:: Input

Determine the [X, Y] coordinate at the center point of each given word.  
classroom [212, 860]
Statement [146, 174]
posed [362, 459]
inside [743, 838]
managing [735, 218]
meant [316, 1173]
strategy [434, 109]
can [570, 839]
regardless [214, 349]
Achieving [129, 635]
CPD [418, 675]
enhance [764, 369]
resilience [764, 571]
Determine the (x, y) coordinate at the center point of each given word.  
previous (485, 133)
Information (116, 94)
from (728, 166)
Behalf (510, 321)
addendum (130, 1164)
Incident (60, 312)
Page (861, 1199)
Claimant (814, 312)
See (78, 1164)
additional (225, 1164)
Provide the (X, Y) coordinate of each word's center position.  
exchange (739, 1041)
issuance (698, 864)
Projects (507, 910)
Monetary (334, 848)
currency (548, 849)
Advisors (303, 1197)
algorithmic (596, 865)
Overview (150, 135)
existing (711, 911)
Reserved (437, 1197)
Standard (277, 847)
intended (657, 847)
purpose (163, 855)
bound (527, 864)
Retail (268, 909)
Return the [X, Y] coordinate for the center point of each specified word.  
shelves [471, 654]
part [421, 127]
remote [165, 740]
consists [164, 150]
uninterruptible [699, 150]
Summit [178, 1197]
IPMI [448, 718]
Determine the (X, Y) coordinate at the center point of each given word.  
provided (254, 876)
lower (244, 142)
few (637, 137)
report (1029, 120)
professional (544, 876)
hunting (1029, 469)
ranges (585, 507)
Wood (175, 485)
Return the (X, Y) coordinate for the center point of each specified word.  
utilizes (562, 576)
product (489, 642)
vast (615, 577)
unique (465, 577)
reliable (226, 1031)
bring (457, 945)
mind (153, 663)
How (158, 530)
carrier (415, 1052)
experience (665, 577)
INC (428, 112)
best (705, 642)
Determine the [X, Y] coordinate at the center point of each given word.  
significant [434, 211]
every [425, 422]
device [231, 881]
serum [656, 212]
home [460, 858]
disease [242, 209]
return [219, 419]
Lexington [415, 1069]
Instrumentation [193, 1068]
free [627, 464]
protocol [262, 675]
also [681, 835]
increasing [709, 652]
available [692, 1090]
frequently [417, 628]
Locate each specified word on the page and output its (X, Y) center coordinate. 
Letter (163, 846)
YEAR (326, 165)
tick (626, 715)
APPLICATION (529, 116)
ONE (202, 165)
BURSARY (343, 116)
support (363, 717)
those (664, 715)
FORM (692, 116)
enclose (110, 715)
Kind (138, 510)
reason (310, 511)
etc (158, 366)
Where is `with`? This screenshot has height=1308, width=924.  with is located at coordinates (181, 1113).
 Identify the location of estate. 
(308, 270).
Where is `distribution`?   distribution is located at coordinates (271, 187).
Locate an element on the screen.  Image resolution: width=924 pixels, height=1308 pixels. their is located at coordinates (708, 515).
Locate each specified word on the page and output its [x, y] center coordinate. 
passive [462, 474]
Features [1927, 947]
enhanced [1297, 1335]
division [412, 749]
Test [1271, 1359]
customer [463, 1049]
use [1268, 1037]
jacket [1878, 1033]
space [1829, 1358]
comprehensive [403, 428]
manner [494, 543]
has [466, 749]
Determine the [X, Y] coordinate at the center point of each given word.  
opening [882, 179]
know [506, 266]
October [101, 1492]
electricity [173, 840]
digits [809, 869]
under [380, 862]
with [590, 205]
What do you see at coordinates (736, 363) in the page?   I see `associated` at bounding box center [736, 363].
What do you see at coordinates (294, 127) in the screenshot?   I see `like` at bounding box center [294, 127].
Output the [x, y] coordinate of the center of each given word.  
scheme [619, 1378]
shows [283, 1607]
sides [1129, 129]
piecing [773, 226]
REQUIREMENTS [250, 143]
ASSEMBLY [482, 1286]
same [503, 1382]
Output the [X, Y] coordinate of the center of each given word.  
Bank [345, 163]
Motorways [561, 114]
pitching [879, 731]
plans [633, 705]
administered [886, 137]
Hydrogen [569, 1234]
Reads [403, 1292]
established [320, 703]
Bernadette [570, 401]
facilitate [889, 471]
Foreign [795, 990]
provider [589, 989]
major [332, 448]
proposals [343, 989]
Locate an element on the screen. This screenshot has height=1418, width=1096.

::::

What is being asked: Copy all of the material above, line for line, with no changes.

Result for this exercise:
Determine the [X, Y] coordinate at the center point of each given word.  
classroom [212, 860]
Statement [146, 174]
posed [362, 459]
inside [743, 838]
managing [735, 218]
meant [316, 1173]
strategy [434, 109]
can [570, 839]
regardless [214, 349]
Achieving [129, 635]
CPD [418, 675]
enhance [764, 369]
resilience [764, 571]
Determine the (x, y) coordinate at the center point of each given word.  
previous (485, 133)
Information (116, 94)
from (728, 166)
Behalf (510, 321)
addendum (130, 1164)
Incident (60, 312)
Page (861, 1199)
Claimant (814, 312)
See (78, 1164)
additional (225, 1164)
Provide the (X, Y) coordinate of each word's center position.  
exchange (739, 1041)
issuance (698, 864)
Projects (507, 910)
Monetary (334, 848)
currency (548, 849)
Advisors (303, 1197)
algorithmic (596, 865)
Overview (150, 135)
existing (711, 911)
Reserved (437, 1197)
Standard (277, 847)
intended (657, 847)
purpose (163, 855)
bound (527, 864)
Retail (268, 909)
Return the [X, Y] coordinate for the center point of each specified word.  
shelves [471, 654]
part [421, 127]
remote [165, 740]
consists [164, 150]
uninterruptible [699, 150]
Summit [178, 1197]
IPMI [448, 718]
Determine the (X, Y) coordinate at the center point of each given word.  
provided (254, 876)
lower (244, 142)
few (637, 137)
report (1029, 120)
professional (544, 876)
hunting (1029, 469)
ranges (585, 507)
Wood (175, 485)
Return the (X, Y) coordinate for the center point of each specified word.  
utilizes (562, 576)
product (489, 642)
vast (615, 577)
unique (465, 577)
reliable (226, 1031)
bring (457, 945)
mind (153, 663)
How (158, 530)
carrier (415, 1052)
experience (665, 577)
INC (428, 112)
best (705, 642)
Determine the [X, Y] coordinate at the center point of each given word.  
significant [434, 211]
every [425, 422]
device [231, 881]
serum [656, 212]
home [460, 858]
disease [242, 209]
return [219, 419]
Lexington [415, 1069]
Instrumentation [193, 1068]
free [627, 464]
protocol [262, 675]
also [681, 835]
increasing [709, 652]
available [692, 1090]
frequently [417, 628]
Locate each specified word on the page and output its (X, Y) center coordinate. 
Letter (163, 846)
YEAR (326, 165)
tick (626, 715)
APPLICATION (529, 116)
ONE (202, 165)
BURSARY (343, 116)
support (363, 717)
those (664, 715)
FORM (692, 116)
enclose (110, 715)
Kind (138, 510)
reason (310, 511)
etc (158, 366)
Where is `with`? This screenshot has height=1308, width=924.  with is located at coordinates (181, 1113).
 Identify the location of estate. 
(308, 270).
Where is `distribution`?   distribution is located at coordinates (271, 187).
Locate an element on the screen.  Image resolution: width=924 pixels, height=1308 pixels. their is located at coordinates (708, 515).
Locate each specified word on the page and output its [x, y] center coordinate. 
passive [462, 474]
Features [1927, 947]
enhanced [1297, 1335]
division [412, 749]
Test [1271, 1359]
customer [463, 1049]
use [1268, 1037]
jacket [1878, 1033]
space [1829, 1358]
comprehensive [403, 428]
manner [494, 543]
has [466, 749]
Determine the [X, Y] coordinate at the center point of each given word.  
opening [882, 179]
know [506, 266]
October [101, 1492]
electricity [173, 840]
digits [809, 869]
under [380, 862]
with [590, 205]
What do you see at coordinates (736, 363) in the page?   I see `associated` at bounding box center [736, 363].
What do you see at coordinates (294, 127) in the screenshot?   I see `like` at bounding box center [294, 127].
Output the [x, y] coordinate of the center of each given word.  
scheme [619, 1378]
shows [283, 1607]
sides [1129, 129]
piecing [773, 226]
REQUIREMENTS [250, 143]
ASSEMBLY [482, 1286]
same [503, 1382]
Output the [X, Y] coordinate of the center of each given word.  
Bank [345, 163]
Motorways [561, 114]
pitching [879, 731]
plans [633, 705]
administered [886, 137]
Hydrogen [569, 1234]
Reads [403, 1292]
established [320, 703]
Bernadette [570, 401]
facilitate [889, 471]
Foreign [795, 990]
provider [589, 989]
major [332, 448]
proposals [343, 989]
Locate an element on the screen. This screenshot has height=1418, width=1096.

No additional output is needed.